The 1993 Monte Carlo Open was a men's tennis tournament played on outdoor clay courts. It was the 87th edition of the Monte Carlo Open, and was part of the ATP Championship Series, Single-Week of the 1993 ATP Tour. It took place at the Monte Carlo Country Club in Roquebrune-Cap-Martin, France, near Monte Carlo, Monaco, from 19 April through 25 April 1993.

==Review==
Sergi Bruguera won his first title of the year. The Spaniard, 11th seed, defeated French rising star Cédric Pioline in straight sets in 97 minutes.
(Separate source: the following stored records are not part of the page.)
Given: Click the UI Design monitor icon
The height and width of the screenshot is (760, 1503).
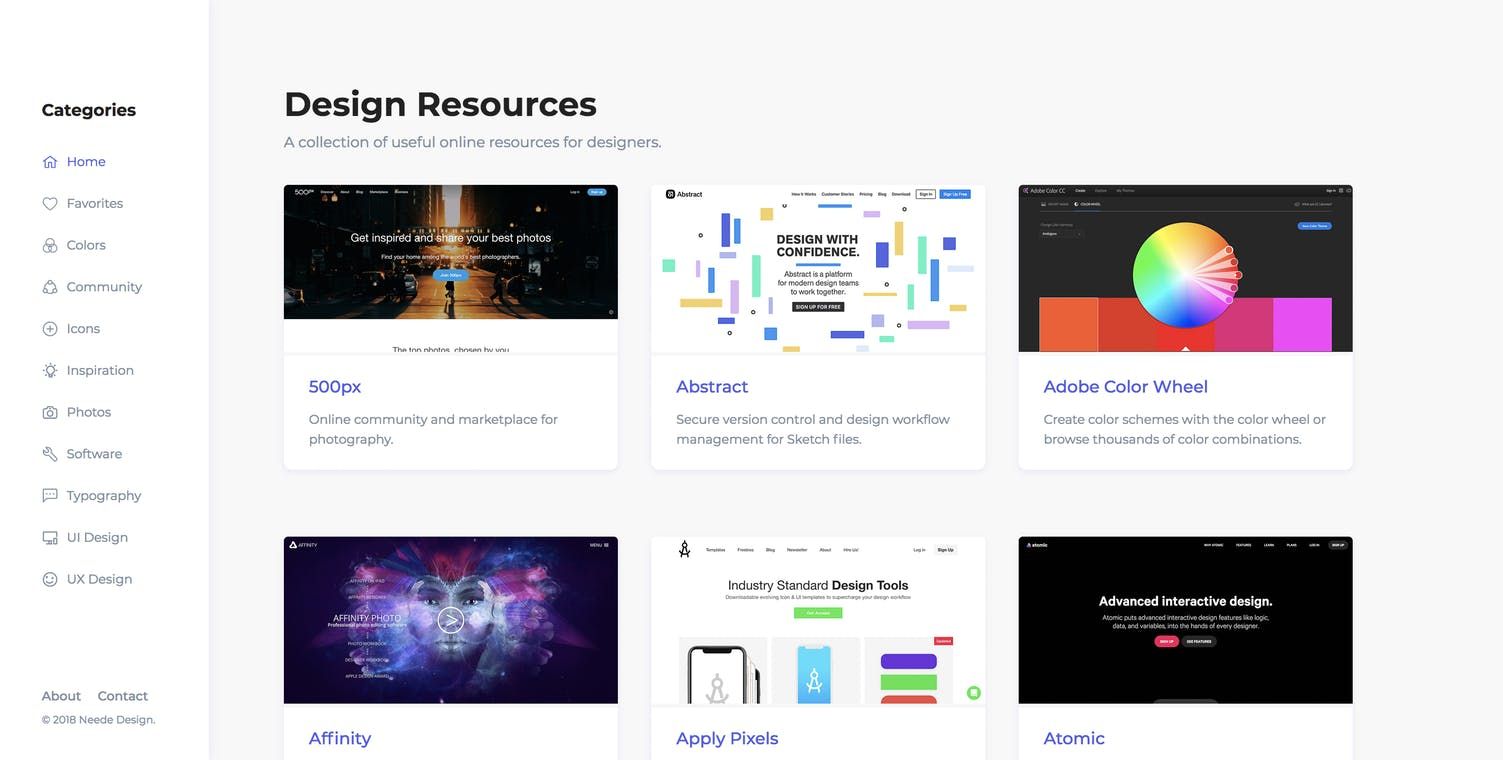Looking at the screenshot, I should (x=49, y=537).
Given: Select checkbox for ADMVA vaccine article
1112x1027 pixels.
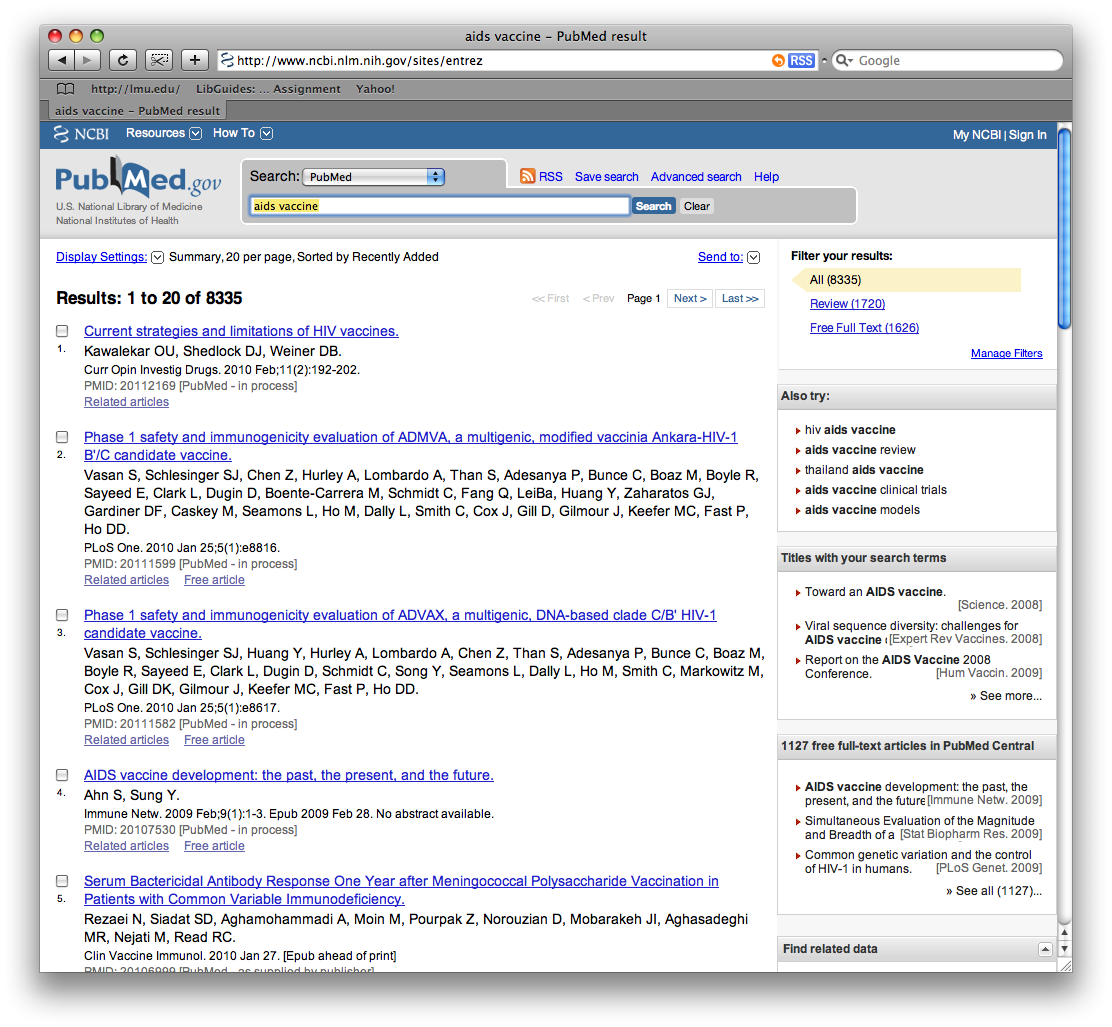Looking at the screenshot, I should click(62, 437).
The top 2 players in the world, Jim Courier and Pete Sampras, were absent from the tournament. Only four seeds failed to win their first round matches: Fabrice Santoro, Henrik Holm, Karel Nováček, and Arnaud Boetsch. The top eight players all received byes into round two. The highest seeded player not to make it into the third round was second seed Boris Becker. He was defeated by Swiss player Marc Rosset. Other casualties in the second round were Guy Forget, Michael Stich, and Goran Ivanišević

In the third round, only one seed, Petr Korda, lost to an unseeded player; however, seeded players Richard Krajicek and Ivan Lendl lost to fellow seeds Andrei Medvedev and Sergi Bruguera respectively. A qualifier managed to advance to the final eight. The quarter final draw was:

- Stefan Edberg [1] vs Andrei Medvedev [7]
- Cédric Pioline vs Jonas Svensson [WC]
- Sergi Bruguera v vs Carlos Costa [14]
- Thomas Muster [8] vs Àlex Corretja [Q]

Stefan Edberg, Cédric Pioline, and Thomas Muster all eased through into the semifinals. However, the other match lasted a little longer, as Sergi Bruguera defeated Carlos Costa.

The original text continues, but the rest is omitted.